Please report how many lines of the listing hold the word "marker". Add nothing to the number.

- **SOURCE RECORDS**
++++++++++++++++++++
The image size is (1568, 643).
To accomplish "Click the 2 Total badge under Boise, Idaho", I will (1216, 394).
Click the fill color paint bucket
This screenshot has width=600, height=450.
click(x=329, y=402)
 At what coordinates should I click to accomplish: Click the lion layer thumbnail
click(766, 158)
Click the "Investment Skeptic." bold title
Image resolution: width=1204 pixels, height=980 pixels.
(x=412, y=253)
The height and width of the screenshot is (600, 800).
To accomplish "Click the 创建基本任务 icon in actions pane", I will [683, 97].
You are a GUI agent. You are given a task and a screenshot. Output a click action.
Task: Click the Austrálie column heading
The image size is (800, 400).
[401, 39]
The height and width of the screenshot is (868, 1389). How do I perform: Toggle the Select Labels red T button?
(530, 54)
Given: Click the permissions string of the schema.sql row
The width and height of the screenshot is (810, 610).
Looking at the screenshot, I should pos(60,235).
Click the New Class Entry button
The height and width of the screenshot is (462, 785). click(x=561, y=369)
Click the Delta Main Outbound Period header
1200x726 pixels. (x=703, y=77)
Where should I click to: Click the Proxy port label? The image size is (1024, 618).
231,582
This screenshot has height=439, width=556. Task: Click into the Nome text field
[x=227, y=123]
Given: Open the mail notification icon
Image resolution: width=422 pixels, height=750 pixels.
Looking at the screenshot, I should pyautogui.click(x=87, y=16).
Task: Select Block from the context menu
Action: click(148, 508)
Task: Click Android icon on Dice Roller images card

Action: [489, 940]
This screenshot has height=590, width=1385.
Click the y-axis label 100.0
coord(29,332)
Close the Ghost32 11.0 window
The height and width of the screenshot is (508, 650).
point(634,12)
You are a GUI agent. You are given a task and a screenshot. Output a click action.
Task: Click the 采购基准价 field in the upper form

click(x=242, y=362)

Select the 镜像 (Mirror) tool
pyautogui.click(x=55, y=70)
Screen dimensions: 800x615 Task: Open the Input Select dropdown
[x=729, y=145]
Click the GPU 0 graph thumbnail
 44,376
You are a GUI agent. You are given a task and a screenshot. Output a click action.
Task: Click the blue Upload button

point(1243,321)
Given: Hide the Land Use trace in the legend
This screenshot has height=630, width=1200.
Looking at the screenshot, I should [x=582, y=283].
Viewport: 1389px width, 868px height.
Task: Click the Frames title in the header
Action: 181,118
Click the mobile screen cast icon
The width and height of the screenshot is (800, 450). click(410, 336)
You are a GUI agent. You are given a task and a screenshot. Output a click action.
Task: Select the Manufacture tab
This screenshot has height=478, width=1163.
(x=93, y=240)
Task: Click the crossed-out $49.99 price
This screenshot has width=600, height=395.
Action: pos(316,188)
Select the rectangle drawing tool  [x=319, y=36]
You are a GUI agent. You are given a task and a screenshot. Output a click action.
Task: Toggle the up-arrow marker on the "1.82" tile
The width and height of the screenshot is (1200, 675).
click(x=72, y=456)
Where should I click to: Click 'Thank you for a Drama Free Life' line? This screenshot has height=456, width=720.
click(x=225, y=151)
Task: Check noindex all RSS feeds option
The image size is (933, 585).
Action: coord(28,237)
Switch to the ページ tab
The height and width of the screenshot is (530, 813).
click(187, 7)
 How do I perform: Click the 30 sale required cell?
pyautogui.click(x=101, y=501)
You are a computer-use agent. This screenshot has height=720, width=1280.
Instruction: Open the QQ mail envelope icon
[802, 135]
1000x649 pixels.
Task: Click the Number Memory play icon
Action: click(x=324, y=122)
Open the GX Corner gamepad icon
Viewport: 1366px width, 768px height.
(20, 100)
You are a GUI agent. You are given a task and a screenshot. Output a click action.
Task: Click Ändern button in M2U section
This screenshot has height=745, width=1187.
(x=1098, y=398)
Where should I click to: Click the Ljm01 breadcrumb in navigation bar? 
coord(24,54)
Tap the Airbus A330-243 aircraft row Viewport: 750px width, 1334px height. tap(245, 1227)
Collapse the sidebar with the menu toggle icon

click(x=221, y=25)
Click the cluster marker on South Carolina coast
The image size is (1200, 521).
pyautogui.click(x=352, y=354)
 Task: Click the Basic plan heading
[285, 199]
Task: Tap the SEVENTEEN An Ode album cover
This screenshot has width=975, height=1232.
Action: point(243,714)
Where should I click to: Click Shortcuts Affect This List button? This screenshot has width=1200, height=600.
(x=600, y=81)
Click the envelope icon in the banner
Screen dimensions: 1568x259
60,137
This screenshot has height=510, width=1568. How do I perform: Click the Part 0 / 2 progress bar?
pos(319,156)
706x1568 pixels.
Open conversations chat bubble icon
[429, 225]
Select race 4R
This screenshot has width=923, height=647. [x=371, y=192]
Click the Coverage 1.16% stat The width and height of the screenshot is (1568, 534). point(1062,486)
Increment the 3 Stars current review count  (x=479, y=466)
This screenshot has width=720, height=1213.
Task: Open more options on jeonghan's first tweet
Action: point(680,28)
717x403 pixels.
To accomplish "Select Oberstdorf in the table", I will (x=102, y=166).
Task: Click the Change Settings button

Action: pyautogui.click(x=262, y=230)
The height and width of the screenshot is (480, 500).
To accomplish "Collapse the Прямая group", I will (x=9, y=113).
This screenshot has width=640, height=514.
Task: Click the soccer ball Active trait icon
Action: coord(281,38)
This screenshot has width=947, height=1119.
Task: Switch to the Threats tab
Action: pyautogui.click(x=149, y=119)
++++++++++++++++++++
- **FINISHED TASK**
2